None of our 6 patients had positive SLNs, and the disease did not progress any further during the follow-up. Information on the rate of positive SLNs in EPC is scarce and not readily combinable. In different case series, the SLN positivity rate ranged from 0% to 50%, but the number of patients in these articles ranged from 2 to 8 (13, 16–18, 26). Goyal et al. (8) retrieved information of SLN status for 229 patients. Of these 50 had SLNB and 18 (36%) had positive SLNs. In another database study by Avraham et al. (20), there were 203 EPC patients, but information on SLNB was available only for 33 patients (the positivity rate 42%; 14/33). In the literature, the rate for lymph node metastases at initial evaluation (6, 7, 13, 16–19) and progression to the regional lymph nodes (8–25%) (6, 9, 14, 18) varies greatly. However, these rates cannot readily be used to justify the SLNB procedure for EPC.
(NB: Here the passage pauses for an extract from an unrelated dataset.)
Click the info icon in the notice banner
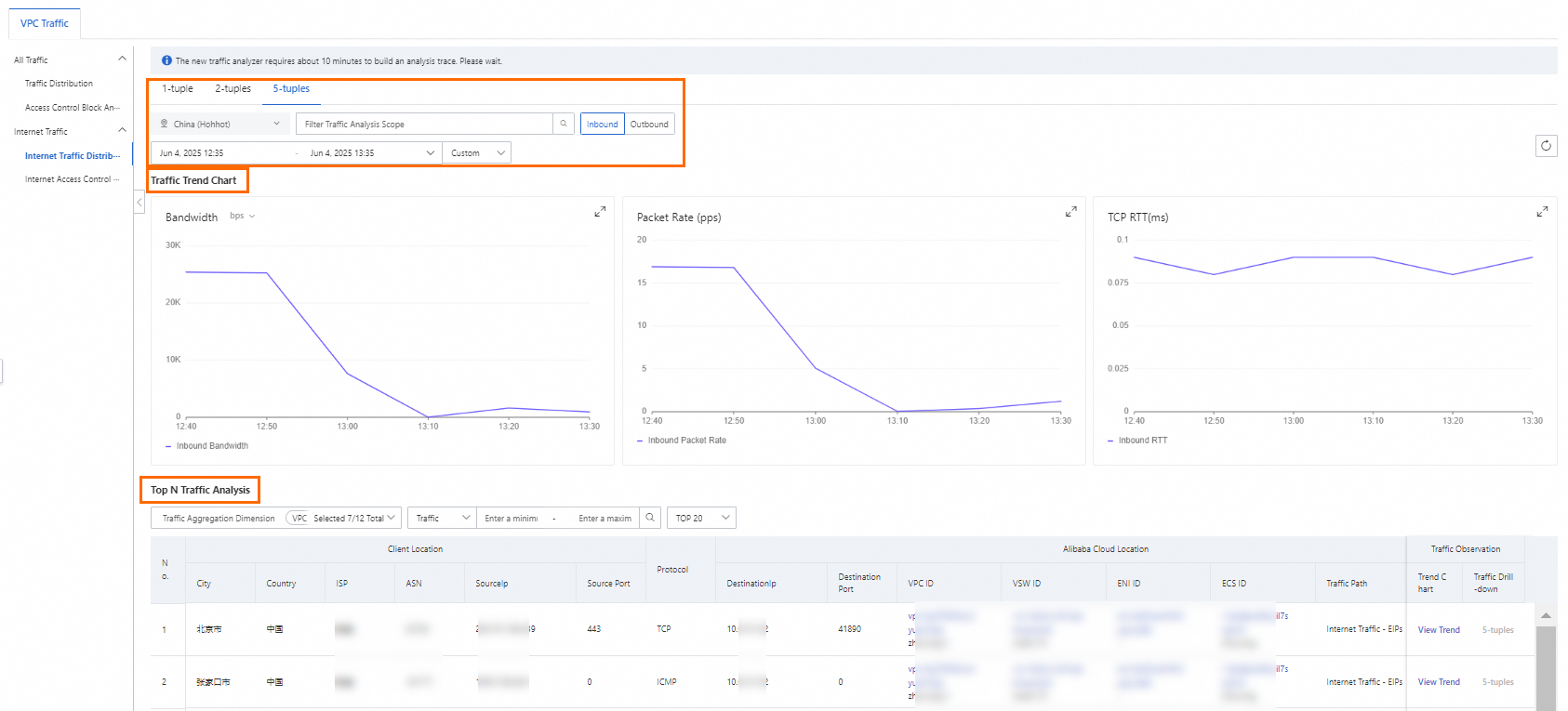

The limitations of the current study were that the design was retrospective and the patient population of 14 patients was rather small. Data were extracted from patients’ files that were recorded for purposes other than research, which can limit the review and analysis of clinical diagnostic impressions.
The strengths of this study include the re-evaluation and confirmation of all histological samples from the primary tumours by the same dermatopathologist. Furthermore, the follow-up time was long (median 8.6 years).
Based on the current series, the false-negative rate of SLNB was zero, accentuated by the long follow-up of median 9.2 years (range 4.1–12.7 years) during no recurrences were detected. In other case series it seems that the disease of patients with EPC with negative SLNs infrequently progress in follow-up (13,1 6, 26–28). Due to the rarity of EPC and small number of patients in this series the real benefit of SLNB remains plausible. However, as in melanoma and breast cancer, SLNB gives unique information for staging and prognosis. It would be of interest to see whether SLNB has an impact on treatment protocols, follow-up, and prognosis in larger cohorts. In the future, multicentre international collaboration is needed to gather information to establish treatment protocols for this rare cancer.